International comparisons of dairy intake are limited by the nature of published data, with only population means usually published. Mean Australian consumption of dairy products was 289 g NNS20 which, according to the industry-reported milk:cheese:yoghurt ratio for that year, equates to 1.7 standard serves. This is similar to the mean dairy intake for the US population of 1.8 ‘cups’ reported by the United States Department of Agriculture,15 and a bit less than the 366 g (women) and 404 g (men) reported in the United Kingdom.16
As far as we are aware, this analysis provides the only description of the pattern of dairy consumption in Australian adults that allows comparison with recommended daily consumption. The findings should enable an analysis of trends in dairy consumption in recent decades, by comparison with data from the forthcoming national dietary surveys. The methods could also be used in the interpretation of dietary data collected in various cohorts, such as the Women's Health Survey.15
Our approach of combining semiquantitative data from a food frequency questionnaire with quantitative data, such as provided by recall questionnaires or food diaries, provides information that enhances understanding of dietary patterns. With non-normal distributions, such as those found in consumption of dairy and other food groups, estimates of mean, median or variance cannot be used to accurately determine the extent to which the population is meeting recommendations. The data required to implement this analysis can be collected in a single encounter with the participant, which has the potential to reduce costs and increase participation rates.
The main limitation in our application of the approach was the grouping of all dairy foods together that, in effect, assumes that individuals consumed the same relative proportions of milk-, cheese- and yoghurt-based products. This assumption was adopted because of limitations in our quantitative data. While it would have been technically possible to adjust individual quantity estimates for proportional differences in frequency by dairy food, this would have involved a stronger assumption about the proportional relationship between quantity and frequency, specifically that it applies at the individual level, reintroducing an effect of within-person variance, which is undesirable. Future applications of the technique could more precisely estimate dairy consumption by analysing quantitative responses by type of dairy food.
Both in nutrition research and in the associated media, much attention is devoted to Australians’ low consumption of fruit and vegetables, and to the overconsumption of junk foods. Given the growing evidence connecting dairy consumption to prevention of chronic disease,11–13 and the gross departure from guidelines indicated by this and other analyses, there is strong justification for promoting increased dairy consumption in public health campaigns to improve diet in Australia, especially among adolescent populations. This would ideally be supported by the regular collection of data on dietary patterns, including consumption by type of dairy food and population subgroup to monitor the impact of public health nutrition interventions.

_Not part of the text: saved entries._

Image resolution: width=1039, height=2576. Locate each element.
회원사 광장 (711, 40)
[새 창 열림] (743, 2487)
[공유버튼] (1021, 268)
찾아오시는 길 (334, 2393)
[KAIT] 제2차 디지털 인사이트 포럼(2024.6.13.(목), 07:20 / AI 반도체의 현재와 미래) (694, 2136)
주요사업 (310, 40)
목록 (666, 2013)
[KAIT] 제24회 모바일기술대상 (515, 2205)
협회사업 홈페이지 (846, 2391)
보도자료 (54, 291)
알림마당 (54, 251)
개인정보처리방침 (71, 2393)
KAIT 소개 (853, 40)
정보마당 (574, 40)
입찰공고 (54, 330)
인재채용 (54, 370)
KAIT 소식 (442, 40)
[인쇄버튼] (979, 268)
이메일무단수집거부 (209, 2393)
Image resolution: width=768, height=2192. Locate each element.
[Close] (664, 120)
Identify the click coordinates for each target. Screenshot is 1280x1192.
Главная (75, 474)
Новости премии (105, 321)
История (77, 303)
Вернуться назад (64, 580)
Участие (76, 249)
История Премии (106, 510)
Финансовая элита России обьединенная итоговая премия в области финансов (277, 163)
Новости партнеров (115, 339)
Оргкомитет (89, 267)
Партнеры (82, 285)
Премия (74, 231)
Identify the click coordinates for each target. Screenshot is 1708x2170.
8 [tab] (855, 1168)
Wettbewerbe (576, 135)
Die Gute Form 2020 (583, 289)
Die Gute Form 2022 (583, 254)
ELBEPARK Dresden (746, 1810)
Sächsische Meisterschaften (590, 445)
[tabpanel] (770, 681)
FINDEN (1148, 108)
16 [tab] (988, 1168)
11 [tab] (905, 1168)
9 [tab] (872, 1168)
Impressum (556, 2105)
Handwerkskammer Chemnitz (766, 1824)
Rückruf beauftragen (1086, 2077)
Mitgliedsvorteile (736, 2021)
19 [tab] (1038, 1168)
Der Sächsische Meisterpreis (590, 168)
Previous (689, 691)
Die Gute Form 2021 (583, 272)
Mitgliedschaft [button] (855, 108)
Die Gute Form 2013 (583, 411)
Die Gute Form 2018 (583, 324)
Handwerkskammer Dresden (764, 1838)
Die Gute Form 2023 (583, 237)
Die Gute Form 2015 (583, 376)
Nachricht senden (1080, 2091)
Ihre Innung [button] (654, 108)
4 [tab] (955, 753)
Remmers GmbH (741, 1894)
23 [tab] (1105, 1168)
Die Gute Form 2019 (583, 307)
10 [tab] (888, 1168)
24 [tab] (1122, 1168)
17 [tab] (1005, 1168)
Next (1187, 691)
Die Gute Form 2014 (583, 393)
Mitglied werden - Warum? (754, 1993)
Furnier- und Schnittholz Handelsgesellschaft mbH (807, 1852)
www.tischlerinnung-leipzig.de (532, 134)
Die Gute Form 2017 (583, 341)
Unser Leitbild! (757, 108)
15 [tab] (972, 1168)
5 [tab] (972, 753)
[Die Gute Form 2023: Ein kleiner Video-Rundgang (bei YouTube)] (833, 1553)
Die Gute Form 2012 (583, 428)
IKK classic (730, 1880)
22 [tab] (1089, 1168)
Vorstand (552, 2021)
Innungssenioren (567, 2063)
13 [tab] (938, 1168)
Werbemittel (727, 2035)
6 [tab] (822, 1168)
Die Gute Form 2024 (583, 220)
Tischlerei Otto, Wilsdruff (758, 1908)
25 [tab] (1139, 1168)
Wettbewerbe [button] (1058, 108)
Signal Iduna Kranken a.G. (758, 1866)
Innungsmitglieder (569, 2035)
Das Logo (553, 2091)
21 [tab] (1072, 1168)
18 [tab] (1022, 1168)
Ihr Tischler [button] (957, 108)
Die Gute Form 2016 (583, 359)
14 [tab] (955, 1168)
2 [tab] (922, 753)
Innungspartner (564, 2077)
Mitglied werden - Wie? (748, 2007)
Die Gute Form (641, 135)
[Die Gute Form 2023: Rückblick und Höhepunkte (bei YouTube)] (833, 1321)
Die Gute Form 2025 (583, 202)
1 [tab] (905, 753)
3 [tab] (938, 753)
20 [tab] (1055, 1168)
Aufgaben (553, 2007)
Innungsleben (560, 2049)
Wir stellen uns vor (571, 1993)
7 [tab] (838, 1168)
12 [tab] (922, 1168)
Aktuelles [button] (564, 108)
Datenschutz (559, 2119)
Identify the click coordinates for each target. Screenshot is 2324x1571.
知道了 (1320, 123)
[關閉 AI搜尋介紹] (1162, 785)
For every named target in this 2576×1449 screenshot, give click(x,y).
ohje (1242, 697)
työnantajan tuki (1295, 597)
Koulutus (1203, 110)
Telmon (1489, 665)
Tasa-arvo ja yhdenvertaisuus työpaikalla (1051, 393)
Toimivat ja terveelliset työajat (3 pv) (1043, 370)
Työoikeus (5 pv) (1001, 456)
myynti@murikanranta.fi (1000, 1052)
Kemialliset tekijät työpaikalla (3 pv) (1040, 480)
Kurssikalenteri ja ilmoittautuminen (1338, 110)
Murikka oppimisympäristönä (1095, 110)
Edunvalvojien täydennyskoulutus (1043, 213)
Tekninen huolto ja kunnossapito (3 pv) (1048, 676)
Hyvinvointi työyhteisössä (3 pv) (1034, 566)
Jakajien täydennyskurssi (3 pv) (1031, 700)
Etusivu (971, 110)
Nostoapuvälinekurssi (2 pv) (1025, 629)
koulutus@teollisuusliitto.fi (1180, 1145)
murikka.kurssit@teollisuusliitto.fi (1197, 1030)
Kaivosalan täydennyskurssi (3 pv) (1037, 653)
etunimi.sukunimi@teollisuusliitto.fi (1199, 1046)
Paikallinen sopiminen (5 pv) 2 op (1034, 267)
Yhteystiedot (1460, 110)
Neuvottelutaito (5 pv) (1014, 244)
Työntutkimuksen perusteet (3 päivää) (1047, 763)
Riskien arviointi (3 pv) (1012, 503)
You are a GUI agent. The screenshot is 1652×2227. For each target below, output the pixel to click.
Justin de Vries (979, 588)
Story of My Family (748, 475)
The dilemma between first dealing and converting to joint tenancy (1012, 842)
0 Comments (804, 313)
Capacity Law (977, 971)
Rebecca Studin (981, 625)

This study formed part of a larger analysis that was funded by a grant from Dairy Australia. Dairy Australia provided industry estimates for per capita consumption of milk, cheese and yoghurt from all sources, but otherwise had no role in the development, analysis, or drafting of this article, or in the decision to publish. The authors declare that there were no other personal or financial conflicts of interest. Findings based on use of ABS CURF data.